Unlike the feed of the LSTM in the encoder, the feed from the LSTM in the decoder combines the context vector c_t with the predicted target price y of soybean futures in the corresponding period.

${\tilde{y}}_{t} = {\tilde{w}}^{T} [y_{t}; c_{t}] + \tilde{b}$ (19)

Where, ${\tilde{w}}^{T} \in R^{q + 1}$ and $\tilde{b} \in R$ map the relationship to the hidden state size of the decoder. It is simpler to preserve temporal relations when the target sequence and context vector are aligned.

${\hat{y}}_{T}, {\hat{y}}_{T + 1}, \dots, {\hat{y}}_{T + τ} = v_{y}^{T} (W_{y} [h_{t}^{o}; c_{t}] + b_{y}) + b^{'} y$ (20)

Where, W_y ∈ R^p×(p+q), b_y ∈ R^p, v_y ∈ R^τ×p and bias $b_{y}^{'} \in R^{τ}$ are the learnable parameters.

3.3.3 Training details

All models were trained using the backpropagation algorithm. To reduce the mean square error (MSE) from the predicted vector $\hat{y} \in R^{τ}$ to the true value vector y ∈ R^τ, we used small-batch stochastic gradient descent (SGD) and Adam optimizer in the training process.

$L (θ) = ∥ \hat{y} - y ∥_{2}^{2}$ (21)

3.4 Evaluation indicators

We use three commonly used metrics Mean Absolute Error (MAE), Root Mean Square Error (RMSE), coefficient of determination (also known as R2 or R-squared) to evaluate the prediction performance of the proposed two-stage attention LSTM model based on decomposed and expanded datasets. The MAE defined by Eq. (22) is defined as the absolute difference between the actual and observed values. The RMSE described by Eq. (23) is determined by taking the square root of the MSE, where MSE is the squared difference between the actual and observed values. The coefficient of determination, R2, quantified as per Eq. (24), asserts the appropriateness of the model’s fit. Higher R2 values indicate better accuracy in predictions, while lower values of MAE and RMSE bespeak improved prediction capabilities.

$MAE = \frac{1}{n} \sum_{j = 1}^{n} | y_{j} - {\hat{y}}_{j} |$ (22)
^^^^^^^^
Written problem 1 » In the soybean futures passage, which optimizer was used together with small-batch stochastic gradient descent during training?
Written problem 2 » Rewrite the soybean futures passage paragraph beginning "We use three commonly used metrics" as a short bulleted list that keeps its main facts.
The listing that comes next is separate material with no connection to the soybean futures passage.

Recorded data »
^^^^^^^^
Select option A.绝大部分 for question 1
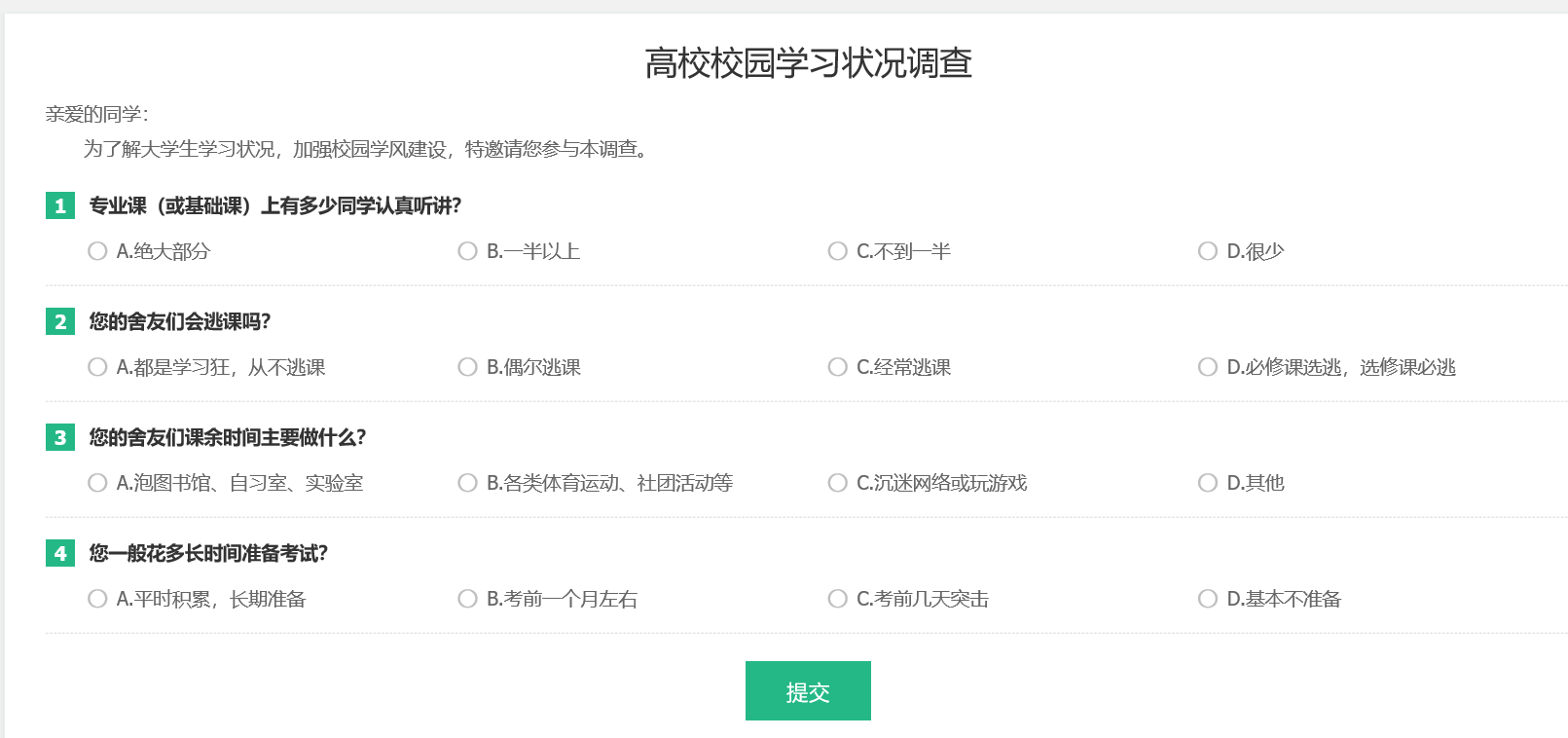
^^^^^^^^
Reply 1 » The Adam optimizer.

Reply 2 »
- Purpose: three common metrics evaluate the prediction performance of the proposed two-stage attention LSTM model on decomposed and expanded datasets.
- Mean Absolute Error (MAE): the absolute difference between actual and observed values; lower is better.
- Root Mean Square Error (RMSE): the square root of the MSE, which is the squared difference between actual and observed values; lower is better.
- Coefficient of determination (R2, R-squared): measures how well the model fits; higher means more accurate predictions.